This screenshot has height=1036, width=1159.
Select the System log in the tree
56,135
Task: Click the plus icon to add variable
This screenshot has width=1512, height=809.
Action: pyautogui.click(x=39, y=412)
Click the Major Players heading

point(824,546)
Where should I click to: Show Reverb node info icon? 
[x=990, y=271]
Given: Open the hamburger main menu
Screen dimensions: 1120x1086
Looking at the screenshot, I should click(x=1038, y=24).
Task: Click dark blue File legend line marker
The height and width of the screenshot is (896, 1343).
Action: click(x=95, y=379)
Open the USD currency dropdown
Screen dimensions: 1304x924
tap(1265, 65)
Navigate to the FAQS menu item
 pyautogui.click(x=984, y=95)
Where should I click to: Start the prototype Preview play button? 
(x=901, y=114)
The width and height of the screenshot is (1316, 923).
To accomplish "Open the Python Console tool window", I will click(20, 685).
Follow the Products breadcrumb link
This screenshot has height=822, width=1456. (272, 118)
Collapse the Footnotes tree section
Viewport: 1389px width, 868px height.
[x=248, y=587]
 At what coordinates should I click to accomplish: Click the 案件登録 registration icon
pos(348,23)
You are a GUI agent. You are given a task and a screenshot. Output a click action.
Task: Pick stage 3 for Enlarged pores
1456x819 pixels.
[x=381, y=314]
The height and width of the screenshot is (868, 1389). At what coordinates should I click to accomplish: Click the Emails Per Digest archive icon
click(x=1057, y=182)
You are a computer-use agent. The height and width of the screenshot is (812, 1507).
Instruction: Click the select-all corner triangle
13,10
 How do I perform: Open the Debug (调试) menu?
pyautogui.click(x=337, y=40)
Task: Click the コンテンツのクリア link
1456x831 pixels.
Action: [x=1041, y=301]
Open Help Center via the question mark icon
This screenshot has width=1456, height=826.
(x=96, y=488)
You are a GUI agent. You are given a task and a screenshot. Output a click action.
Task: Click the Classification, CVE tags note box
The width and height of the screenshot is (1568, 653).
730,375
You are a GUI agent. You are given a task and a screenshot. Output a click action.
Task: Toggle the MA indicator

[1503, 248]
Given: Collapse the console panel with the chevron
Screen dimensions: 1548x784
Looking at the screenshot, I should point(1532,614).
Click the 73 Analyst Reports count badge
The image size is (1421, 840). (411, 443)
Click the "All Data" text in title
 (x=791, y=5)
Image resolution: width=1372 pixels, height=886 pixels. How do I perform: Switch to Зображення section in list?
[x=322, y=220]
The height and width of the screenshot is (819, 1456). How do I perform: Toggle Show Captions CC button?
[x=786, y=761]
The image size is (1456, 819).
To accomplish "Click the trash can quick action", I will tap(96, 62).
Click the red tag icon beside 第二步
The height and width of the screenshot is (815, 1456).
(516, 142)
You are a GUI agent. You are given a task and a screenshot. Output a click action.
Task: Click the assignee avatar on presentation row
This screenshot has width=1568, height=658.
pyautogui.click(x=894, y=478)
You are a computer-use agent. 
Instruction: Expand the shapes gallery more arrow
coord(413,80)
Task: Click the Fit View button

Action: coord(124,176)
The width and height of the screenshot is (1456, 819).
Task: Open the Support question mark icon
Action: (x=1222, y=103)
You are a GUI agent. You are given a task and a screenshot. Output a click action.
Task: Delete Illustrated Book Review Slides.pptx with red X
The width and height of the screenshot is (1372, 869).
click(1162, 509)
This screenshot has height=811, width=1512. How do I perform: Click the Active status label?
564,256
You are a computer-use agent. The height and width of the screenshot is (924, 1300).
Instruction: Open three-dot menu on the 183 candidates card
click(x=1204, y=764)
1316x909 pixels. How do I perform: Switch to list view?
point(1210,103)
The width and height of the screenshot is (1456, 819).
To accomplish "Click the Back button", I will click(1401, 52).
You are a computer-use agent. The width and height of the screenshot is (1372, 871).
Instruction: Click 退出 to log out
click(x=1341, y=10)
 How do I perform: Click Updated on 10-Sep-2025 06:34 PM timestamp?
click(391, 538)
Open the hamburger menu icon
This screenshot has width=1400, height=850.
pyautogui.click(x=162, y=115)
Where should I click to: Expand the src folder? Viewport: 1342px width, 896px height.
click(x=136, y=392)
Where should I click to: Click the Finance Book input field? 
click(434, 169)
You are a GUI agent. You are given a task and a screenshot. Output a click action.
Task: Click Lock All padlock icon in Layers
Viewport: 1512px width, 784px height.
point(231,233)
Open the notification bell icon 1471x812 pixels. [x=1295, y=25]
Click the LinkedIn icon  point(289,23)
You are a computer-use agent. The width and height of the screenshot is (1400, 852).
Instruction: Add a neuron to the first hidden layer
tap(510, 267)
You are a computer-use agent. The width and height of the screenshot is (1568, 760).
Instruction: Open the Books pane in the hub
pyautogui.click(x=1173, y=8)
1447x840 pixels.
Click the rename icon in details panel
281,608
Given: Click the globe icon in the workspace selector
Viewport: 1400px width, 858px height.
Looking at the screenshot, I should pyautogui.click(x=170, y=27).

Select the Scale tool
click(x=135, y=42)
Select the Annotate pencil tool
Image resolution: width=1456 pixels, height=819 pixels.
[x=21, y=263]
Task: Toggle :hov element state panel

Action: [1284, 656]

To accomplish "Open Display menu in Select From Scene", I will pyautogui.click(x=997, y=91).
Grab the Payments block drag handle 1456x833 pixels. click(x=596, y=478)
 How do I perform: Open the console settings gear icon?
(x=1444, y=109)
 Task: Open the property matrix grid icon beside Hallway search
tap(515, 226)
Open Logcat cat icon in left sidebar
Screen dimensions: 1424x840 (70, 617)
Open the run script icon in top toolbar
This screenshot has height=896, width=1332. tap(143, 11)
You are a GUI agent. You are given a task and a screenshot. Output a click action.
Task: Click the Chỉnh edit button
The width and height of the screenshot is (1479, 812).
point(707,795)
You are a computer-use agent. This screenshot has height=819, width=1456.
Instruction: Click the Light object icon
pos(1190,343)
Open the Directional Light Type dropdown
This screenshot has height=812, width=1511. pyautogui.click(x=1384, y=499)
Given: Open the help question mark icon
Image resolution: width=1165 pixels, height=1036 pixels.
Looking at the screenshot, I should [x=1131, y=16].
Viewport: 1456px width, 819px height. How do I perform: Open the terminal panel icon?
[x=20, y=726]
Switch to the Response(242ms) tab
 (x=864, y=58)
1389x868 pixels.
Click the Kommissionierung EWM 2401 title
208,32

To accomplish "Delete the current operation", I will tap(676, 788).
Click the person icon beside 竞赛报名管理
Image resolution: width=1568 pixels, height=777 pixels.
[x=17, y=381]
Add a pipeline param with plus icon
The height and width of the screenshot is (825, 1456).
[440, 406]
════
Would you return the whole listing exactly as written?

This screenshot has height=1036, width=1159.
Select the System log in the tree
56,135
Task: Click the plus icon to add variable
This screenshot has width=1512, height=809.
Action: pyautogui.click(x=39, y=412)
Click the Major Players heading

point(824,546)
Where should I click to: Show Reverb node info icon? 
[x=990, y=271]
Given: Open the hamburger main menu
Screen dimensions: 1120x1086
Looking at the screenshot, I should click(x=1038, y=24).
Task: Click dark blue File legend line marker
The height and width of the screenshot is (896, 1343).
Action: click(x=95, y=379)
Open the USD currency dropdown
Screen dimensions: 1304x924
tap(1265, 65)
Navigate to the FAQS menu item
 pyautogui.click(x=984, y=95)
Where should I click to: Start the prototype Preview play button? 
(x=901, y=114)
The width and height of the screenshot is (1316, 923).
To accomplish "Open the Python Console tool window", I will click(20, 685).
Follow the Products breadcrumb link
This screenshot has height=822, width=1456. (272, 118)
Collapse the Footnotes tree section
Viewport: 1389px width, 868px height.
[x=248, y=587]
 At what coordinates should I click to accomplish: Click the 案件登録 registration icon
pos(348,23)
You are a GUI agent. You are given a task and a screenshot. Output a click action.
Task: Pick stage 3 for Enlarged pores
1456x819 pixels.
[x=381, y=314]
The height and width of the screenshot is (868, 1389). At what coordinates should I click to accomplish: Click the Emails Per Digest archive icon
click(x=1057, y=182)
You are a computer-use agent. The height and width of the screenshot is (812, 1507).
Instruction: Click the select-all corner triangle
13,10
 How do I perform: Open the Debug (调试) menu?
pyautogui.click(x=337, y=40)
Task: Click the コンテンツのクリア link
1456x831 pixels.
Action: [x=1041, y=301]
Open Help Center via the question mark icon
This screenshot has width=1456, height=826.
(x=96, y=488)
You are a GUI agent. You are given a task and a screenshot. Output a click action.
Task: Click the Classification, CVE tags note box
The width and height of the screenshot is (1568, 653).
730,375
You are a GUI agent. You are given a task and a screenshot. Output a click action.
Task: Toggle the MA indicator

[1503, 248]
Given: Collapse the console panel with the chevron
Screen dimensions: 1548x784
Looking at the screenshot, I should point(1532,614).
Click the 73 Analyst Reports count badge
The image size is (1421, 840). (411, 443)
Click the "All Data" text in title
 (x=791, y=5)
Image resolution: width=1372 pixels, height=886 pixels. How do I perform: Switch to Зображення section in list?
[x=322, y=220]
The height and width of the screenshot is (819, 1456). How do I perform: Toggle Show Captions CC button?
[x=786, y=761]
The image size is (1456, 819).
To accomplish "Click the trash can quick action", I will tap(96, 62).
Click the red tag icon beside 第二步
The height and width of the screenshot is (815, 1456).
(516, 142)
You are a GUI agent. You are given a task and a screenshot. Output a click action.
Task: Click the assignee avatar on presentation row
This screenshot has width=1568, height=658.
pyautogui.click(x=894, y=478)
You are a computer-use agent. 
Instruction: Expand the shapes gallery more arrow
coord(413,80)
Task: Click the Fit View button

Action: coord(124,176)
The width and height of the screenshot is (1456, 819).
Task: Open the Support question mark icon
Action: (x=1222, y=103)
You are a GUI agent. You are given a task and a screenshot. Output a click action.
Task: Delete Illustrated Book Review Slides.pptx with red X
The width and height of the screenshot is (1372, 869).
click(1162, 509)
This screenshot has height=811, width=1512. How do I perform: Click the Active status label?
564,256
You are a computer-use agent. The height and width of the screenshot is (924, 1300).
Instruction: Open three-dot menu on the 183 candidates card
click(x=1204, y=764)
1316x909 pixels. How do I perform: Switch to list view?
point(1210,103)
The width and height of the screenshot is (1456, 819).
To accomplish "Click the Back button", I will click(1401, 52).
You are a computer-use agent. The width and height of the screenshot is (1372, 871).
Instruction: Click 退出 to log out
click(x=1341, y=10)
 How do I perform: Click Updated on 10-Sep-2025 06:34 PM timestamp?
click(391, 538)
Open the hamburger menu icon
This screenshot has width=1400, height=850.
pyautogui.click(x=162, y=115)
Where should I click to: Expand the src folder? Viewport: 1342px width, 896px height.
click(x=136, y=392)
Where should I click to: Click the Finance Book input field? 
click(434, 169)
You are a GUI agent. You are given a task and a screenshot. Output a click action.
Task: Click Lock All padlock icon in Layers
Viewport: 1512px width, 784px height.
point(231,233)
Open the notification bell icon 1471x812 pixels. [x=1295, y=25]
Click the LinkedIn icon  point(289,23)
You are a computer-use agent. The width and height of the screenshot is (1400, 852).
Instruction: Add a neuron to the first hidden layer
tap(510, 267)
You are a computer-use agent. The width and height of the screenshot is (1568, 760).
Instruction: Open the Books pane in the hub
pyautogui.click(x=1173, y=8)
1447x840 pixels.
Click the rename icon in details panel
281,608
Given: Click the globe icon in the workspace selector
Viewport: 1400px width, 858px height.
Looking at the screenshot, I should pyautogui.click(x=170, y=27).

Select the Scale tool
click(x=135, y=42)
Select the Annotate pencil tool
Image resolution: width=1456 pixels, height=819 pixels.
[x=21, y=263]
Task: Toggle :hov element state panel

Action: [1284, 656]

To accomplish "Open Display menu in Select From Scene", I will pyautogui.click(x=997, y=91).
Grab the Payments block drag handle 1456x833 pixels. click(x=596, y=478)
 How do I perform: Open the console settings gear icon?
(x=1444, y=109)
 Task: Open the property matrix grid icon beside Hallway search
tap(515, 226)
Open Logcat cat icon in left sidebar
Screen dimensions: 1424x840 (70, 617)
Open the run script icon in top toolbar
This screenshot has height=896, width=1332. tap(143, 11)
You are a GUI agent. You are given a task and a screenshot. Output a click action.
Task: Click the Chỉnh edit button
The width and height of the screenshot is (1479, 812).
point(707,795)
You are a computer-use agent. This screenshot has height=819, width=1456.
Instruction: Click the Light object icon
pos(1190,343)
Open the Directional Light Type dropdown
This screenshot has height=812, width=1511. pyautogui.click(x=1384, y=499)
Given: Open the help question mark icon
Image resolution: width=1165 pixels, height=1036 pixels.
Looking at the screenshot, I should [x=1131, y=16].
Viewport: 1456px width, 819px height. How do I perform: Open the terminal panel icon?
[x=20, y=726]
Switch to the Response(242ms) tab
 (x=864, y=58)
1389x868 pixels.
Click the Kommissionierung EWM 2401 title
208,32

To accomplish "Delete the current operation", I will tap(676, 788).
Click the person icon beside 竞赛报名管理
Image resolution: width=1568 pixels, height=777 pixels.
[x=17, y=381]
Add a pipeline param with plus icon
The height and width of the screenshot is (825, 1456).
[440, 406]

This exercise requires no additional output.